(Stored items from a collection)
━━━━━━━━━━
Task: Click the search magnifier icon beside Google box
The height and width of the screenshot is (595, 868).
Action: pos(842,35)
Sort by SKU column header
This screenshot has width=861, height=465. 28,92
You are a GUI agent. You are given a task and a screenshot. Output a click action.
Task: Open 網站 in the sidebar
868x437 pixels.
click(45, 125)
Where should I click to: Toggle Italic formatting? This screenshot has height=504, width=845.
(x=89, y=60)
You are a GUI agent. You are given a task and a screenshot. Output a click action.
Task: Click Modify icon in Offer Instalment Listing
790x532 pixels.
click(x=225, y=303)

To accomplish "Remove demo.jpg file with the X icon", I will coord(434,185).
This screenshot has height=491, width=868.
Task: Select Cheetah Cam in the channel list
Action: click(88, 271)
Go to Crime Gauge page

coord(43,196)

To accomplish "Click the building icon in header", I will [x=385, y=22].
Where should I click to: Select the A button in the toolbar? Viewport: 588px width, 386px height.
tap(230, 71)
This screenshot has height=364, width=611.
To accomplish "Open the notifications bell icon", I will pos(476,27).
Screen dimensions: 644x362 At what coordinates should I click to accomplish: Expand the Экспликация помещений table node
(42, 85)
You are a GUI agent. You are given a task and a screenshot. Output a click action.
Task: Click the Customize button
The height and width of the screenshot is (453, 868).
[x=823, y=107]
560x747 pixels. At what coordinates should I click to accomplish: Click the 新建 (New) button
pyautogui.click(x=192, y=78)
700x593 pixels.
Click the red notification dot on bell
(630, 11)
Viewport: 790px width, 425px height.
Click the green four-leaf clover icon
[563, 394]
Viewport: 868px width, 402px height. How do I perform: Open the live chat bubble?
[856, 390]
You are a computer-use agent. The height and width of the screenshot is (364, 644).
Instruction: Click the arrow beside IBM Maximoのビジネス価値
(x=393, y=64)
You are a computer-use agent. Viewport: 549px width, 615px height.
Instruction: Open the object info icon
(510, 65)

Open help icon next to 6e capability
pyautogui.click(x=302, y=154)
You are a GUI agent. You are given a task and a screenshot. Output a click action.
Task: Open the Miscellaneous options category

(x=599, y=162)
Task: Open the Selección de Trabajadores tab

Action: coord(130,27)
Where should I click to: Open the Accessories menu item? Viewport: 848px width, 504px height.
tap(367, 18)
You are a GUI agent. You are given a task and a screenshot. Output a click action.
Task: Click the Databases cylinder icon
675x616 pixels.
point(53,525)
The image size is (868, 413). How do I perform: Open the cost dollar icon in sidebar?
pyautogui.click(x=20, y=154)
━━━━━━━━━━
### Work item:
Repeat the entries exactly, all of them.

### Answer to the problem:
Task: Click the search magnifier icon beside Google box
The height and width of the screenshot is (595, 868).
Action: pos(842,35)
Sort by SKU column header
This screenshot has width=861, height=465. 28,92
You are a GUI agent. You are given a task and a screenshot. Output a click action.
Task: Open 網站 in the sidebar
868x437 pixels.
click(45, 125)
Where should I click to: Toggle Italic formatting? This screenshot has height=504, width=845.
(x=89, y=60)
You are a GUI agent. You are given a task and a screenshot. Output a click action.
Task: Click Modify icon in Offer Instalment Listing
790x532 pixels.
click(x=225, y=303)

To accomplish "Remove demo.jpg file with the X icon", I will coord(434,185).
This screenshot has height=491, width=868.
Task: Select Cheetah Cam in the channel list
Action: click(88, 271)
Go to Crime Gauge page

coord(43,196)

To accomplish "Click the building icon in header", I will [x=385, y=22].
Where should I click to: Select the A button in the toolbar? Viewport: 588px width, 386px height.
tap(230, 71)
This screenshot has height=364, width=611.
To accomplish "Open the notifications bell icon", I will pos(476,27).
Screen dimensions: 644x362 At what coordinates should I click to accomplish: Expand the Экспликация помещений table node
(42, 85)
You are a GUI agent. You are given a task and a screenshot. Output a click action.
Task: Click the Customize button
The height and width of the screenshot is (453, 868).
[x=823, y=107]
560x747 pixels. At what coordinates should I click to accomplish: Click the 新建 (New) button
pyautogui.click(x=192, y=78)
700x593 pixels.
Click the red notification dot on bell
(630, 11)
Viewport: 790px width, 425px height.
Click the green four-leaf clover icon
[563, 394]
Viewport: 868px width, 402px height. How do I perform: Open the live chat bubble?
[856, 390]
You are a computer-use agent. The height and width of the screenshot is (364, 644).
Instruction: Click the arrow beside IBM Maximoのビジネス価値
(x=393, y=64)
You are a computer-use agent. Viewport: 549px width, 615px height.
Instruction: Open the object info icon
(510, 65)

Open help icon next to 6e capability
pyautogui.click(x=302, y=154)
You are a GUI agent. You are given a task and a screenshot. Output a click action.
Task: Open the Miscellaneous options category

(x=599, y=162)
Task: Open the Selección de Trabajadores tab

Action: coord(130,27)
Where should I click to: Open the Accessories menu item? Viewport: 848px width, 504px height.
tap(367, 18)
You are a GUI agent. You are given a task and a screenshot. Output a click action.
Task: Click the Databases cylinder icon
675x616 pixels.
point(53,525)
The image size is (868, 413). How do I perform: Open the cost dollar icon in sidebar?
pyautogui.click(x=20, y=154)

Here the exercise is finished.